======== THE RECORDS ========

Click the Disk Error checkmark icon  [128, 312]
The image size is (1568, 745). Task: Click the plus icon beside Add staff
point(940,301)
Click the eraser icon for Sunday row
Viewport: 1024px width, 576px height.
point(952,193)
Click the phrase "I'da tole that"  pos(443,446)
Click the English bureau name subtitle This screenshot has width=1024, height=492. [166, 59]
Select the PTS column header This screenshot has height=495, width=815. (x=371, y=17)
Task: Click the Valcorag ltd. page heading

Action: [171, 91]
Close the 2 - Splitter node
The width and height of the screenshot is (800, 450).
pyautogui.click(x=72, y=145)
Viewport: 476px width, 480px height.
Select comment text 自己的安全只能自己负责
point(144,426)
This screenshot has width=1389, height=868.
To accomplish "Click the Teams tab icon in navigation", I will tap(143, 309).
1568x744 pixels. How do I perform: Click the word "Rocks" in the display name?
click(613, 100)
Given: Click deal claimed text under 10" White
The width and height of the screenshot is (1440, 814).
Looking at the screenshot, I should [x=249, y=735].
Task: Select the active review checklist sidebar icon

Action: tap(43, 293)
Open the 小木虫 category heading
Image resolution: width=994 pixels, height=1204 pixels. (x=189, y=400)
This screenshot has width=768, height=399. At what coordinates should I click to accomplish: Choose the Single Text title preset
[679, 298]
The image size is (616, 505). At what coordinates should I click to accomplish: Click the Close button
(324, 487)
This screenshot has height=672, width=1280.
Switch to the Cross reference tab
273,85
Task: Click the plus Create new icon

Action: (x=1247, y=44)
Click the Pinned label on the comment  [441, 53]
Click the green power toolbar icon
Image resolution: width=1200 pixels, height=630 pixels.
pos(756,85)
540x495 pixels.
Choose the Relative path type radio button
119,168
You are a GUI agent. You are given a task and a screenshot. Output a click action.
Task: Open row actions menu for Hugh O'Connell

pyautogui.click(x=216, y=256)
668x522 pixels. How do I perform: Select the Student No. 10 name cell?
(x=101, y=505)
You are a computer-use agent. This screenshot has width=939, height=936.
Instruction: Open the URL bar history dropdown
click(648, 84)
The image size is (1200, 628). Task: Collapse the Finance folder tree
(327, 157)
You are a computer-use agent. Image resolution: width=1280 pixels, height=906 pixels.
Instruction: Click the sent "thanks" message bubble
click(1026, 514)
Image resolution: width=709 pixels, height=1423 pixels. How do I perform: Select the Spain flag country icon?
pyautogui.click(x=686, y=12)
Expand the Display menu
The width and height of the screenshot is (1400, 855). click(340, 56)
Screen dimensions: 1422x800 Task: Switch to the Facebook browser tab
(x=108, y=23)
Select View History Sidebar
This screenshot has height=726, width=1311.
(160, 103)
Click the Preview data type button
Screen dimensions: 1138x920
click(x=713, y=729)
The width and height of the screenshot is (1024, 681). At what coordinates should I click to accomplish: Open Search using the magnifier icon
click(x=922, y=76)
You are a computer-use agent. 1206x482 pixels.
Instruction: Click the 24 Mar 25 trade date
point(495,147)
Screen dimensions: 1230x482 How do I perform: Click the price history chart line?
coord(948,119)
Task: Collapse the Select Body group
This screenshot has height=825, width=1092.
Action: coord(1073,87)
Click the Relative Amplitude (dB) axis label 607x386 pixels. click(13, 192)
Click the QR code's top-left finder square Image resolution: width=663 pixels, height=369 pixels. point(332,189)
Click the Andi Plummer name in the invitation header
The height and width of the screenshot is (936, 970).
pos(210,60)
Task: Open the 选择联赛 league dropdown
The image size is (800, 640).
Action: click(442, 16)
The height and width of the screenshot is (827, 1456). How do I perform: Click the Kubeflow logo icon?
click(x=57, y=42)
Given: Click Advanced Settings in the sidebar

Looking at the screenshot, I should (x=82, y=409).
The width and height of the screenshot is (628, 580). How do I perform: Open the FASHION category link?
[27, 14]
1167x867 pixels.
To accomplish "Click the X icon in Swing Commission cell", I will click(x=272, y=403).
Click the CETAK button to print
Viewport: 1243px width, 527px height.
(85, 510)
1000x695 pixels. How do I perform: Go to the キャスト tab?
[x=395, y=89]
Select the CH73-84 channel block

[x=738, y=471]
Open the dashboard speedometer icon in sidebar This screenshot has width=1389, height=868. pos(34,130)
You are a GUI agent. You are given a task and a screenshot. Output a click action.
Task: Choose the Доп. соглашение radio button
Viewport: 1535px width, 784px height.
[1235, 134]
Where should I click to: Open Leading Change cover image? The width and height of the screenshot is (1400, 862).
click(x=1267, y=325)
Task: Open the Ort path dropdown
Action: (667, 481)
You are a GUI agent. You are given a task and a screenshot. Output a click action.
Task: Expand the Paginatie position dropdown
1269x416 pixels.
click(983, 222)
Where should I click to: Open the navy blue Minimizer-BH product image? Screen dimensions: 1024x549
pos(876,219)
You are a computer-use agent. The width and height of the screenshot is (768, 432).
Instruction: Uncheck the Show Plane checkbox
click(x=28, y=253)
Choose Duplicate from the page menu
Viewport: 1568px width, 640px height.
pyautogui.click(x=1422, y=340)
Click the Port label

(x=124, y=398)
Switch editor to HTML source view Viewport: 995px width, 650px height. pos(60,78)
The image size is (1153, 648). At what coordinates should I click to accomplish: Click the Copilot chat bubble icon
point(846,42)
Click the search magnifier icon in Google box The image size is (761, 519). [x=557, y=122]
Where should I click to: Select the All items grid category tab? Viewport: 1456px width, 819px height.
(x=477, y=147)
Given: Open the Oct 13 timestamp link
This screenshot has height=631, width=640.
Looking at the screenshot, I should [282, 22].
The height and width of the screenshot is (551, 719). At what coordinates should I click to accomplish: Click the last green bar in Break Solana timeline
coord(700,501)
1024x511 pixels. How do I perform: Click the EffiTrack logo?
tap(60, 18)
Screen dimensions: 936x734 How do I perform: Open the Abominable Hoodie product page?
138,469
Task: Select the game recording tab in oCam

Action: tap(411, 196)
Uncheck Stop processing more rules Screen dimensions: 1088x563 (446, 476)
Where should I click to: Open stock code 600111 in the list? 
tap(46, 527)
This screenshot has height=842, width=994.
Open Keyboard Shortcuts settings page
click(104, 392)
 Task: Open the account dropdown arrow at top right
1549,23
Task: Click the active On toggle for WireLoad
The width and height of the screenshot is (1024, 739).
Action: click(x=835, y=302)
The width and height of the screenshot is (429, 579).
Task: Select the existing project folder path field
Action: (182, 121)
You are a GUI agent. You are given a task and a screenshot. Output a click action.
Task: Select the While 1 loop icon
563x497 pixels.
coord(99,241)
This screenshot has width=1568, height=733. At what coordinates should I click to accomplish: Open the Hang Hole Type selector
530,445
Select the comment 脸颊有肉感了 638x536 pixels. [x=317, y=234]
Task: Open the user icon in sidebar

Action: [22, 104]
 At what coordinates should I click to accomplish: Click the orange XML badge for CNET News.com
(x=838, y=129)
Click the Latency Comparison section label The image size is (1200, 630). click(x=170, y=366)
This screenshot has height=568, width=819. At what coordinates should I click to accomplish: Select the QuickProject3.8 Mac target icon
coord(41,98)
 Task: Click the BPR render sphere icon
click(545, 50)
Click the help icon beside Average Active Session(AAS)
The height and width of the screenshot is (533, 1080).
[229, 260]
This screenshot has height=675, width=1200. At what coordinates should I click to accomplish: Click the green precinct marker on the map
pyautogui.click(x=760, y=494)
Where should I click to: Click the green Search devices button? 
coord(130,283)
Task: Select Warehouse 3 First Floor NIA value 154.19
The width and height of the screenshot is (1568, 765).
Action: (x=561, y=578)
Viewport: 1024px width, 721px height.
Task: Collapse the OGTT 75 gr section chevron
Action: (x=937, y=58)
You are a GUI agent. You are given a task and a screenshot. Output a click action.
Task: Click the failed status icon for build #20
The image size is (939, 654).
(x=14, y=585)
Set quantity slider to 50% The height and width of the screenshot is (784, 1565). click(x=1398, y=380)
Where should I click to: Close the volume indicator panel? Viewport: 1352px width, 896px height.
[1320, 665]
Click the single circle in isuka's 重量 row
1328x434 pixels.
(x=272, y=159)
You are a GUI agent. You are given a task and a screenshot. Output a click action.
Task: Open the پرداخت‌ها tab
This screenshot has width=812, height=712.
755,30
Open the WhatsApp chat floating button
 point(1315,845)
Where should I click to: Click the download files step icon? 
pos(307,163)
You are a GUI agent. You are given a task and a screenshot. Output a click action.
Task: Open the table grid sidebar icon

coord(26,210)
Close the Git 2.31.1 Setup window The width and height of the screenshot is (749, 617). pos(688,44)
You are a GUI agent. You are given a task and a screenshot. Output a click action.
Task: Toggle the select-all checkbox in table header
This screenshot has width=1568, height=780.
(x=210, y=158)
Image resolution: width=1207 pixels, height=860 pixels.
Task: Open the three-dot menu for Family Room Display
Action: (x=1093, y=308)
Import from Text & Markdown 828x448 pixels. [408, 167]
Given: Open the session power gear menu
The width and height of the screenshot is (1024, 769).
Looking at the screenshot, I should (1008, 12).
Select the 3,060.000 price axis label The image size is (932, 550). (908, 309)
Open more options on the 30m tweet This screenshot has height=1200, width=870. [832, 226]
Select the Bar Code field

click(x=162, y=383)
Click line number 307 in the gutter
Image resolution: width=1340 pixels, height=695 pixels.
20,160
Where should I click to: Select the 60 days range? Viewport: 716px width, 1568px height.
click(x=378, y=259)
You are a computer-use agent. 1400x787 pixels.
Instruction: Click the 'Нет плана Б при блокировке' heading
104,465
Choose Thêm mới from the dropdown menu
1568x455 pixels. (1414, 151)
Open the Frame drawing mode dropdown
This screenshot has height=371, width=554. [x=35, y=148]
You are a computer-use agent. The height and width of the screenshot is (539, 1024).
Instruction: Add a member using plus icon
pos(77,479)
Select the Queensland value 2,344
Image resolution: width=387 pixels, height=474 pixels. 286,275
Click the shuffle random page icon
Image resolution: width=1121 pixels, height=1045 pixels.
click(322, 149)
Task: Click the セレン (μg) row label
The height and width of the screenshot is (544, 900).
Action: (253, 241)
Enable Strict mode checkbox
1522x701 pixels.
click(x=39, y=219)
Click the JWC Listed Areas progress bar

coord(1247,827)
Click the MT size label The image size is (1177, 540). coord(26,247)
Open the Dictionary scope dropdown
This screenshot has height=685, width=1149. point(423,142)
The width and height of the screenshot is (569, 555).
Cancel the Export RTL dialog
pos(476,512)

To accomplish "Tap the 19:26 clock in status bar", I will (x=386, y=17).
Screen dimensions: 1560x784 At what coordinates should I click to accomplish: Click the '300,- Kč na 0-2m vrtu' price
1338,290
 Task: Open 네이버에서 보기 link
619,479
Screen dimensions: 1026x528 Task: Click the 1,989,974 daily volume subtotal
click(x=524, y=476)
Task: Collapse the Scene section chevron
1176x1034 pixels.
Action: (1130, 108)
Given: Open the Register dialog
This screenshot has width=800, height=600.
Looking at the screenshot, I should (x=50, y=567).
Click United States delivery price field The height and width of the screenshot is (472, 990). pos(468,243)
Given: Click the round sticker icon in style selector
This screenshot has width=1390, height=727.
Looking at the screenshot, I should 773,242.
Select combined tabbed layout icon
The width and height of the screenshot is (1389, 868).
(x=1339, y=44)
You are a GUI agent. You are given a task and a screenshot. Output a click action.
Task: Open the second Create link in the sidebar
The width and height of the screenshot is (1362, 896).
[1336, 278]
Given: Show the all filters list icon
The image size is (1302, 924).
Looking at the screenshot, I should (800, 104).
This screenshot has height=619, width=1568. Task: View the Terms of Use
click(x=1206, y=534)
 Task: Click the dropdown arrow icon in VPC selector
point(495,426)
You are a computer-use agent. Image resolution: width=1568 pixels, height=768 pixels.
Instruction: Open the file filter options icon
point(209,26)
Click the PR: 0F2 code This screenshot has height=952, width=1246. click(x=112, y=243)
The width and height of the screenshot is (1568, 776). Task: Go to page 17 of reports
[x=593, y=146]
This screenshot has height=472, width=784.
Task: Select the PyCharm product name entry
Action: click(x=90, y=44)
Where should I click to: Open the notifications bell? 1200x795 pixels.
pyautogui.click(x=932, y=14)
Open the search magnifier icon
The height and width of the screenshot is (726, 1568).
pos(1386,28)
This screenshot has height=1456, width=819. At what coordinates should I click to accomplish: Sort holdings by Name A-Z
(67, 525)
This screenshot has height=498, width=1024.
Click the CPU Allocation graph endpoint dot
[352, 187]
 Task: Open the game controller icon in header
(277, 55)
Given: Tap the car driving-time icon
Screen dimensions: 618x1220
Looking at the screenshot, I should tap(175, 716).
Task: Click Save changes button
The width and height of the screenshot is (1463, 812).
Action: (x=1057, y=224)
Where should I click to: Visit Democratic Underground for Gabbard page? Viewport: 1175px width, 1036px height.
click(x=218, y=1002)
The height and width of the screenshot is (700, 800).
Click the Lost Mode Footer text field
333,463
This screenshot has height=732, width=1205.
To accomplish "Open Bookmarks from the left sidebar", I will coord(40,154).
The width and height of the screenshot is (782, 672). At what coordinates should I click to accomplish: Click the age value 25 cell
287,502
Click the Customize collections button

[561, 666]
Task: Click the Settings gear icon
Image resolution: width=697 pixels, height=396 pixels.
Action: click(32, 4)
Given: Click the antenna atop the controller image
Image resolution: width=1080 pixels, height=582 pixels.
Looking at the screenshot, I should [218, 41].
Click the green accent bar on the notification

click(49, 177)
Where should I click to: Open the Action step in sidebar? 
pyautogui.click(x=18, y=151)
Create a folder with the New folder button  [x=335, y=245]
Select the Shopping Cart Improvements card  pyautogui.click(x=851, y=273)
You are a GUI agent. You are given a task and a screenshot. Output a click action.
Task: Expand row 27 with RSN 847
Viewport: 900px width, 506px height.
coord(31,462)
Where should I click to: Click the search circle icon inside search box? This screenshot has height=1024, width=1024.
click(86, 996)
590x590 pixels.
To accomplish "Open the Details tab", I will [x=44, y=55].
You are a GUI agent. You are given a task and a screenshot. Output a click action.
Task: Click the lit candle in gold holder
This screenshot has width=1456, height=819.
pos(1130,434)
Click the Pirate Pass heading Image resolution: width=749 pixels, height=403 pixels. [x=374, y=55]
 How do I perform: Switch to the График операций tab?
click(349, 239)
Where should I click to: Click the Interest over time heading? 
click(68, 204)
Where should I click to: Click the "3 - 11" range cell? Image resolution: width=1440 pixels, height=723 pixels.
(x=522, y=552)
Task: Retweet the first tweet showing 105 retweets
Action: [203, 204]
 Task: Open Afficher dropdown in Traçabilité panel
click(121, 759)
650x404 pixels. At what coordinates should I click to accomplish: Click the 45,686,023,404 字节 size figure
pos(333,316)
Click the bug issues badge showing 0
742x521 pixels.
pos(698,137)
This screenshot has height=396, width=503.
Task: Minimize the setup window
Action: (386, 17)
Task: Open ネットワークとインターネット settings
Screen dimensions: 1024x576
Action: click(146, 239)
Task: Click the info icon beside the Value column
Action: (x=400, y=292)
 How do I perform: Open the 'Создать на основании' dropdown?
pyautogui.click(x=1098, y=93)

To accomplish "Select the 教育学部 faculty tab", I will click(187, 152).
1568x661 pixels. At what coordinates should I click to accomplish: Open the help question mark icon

========

- WORK TASK: For each line of the material that includes the word "power", make a copy.

- ANSWER BOX:
Click the green power toolbar icon
Given: Open the session power gear menu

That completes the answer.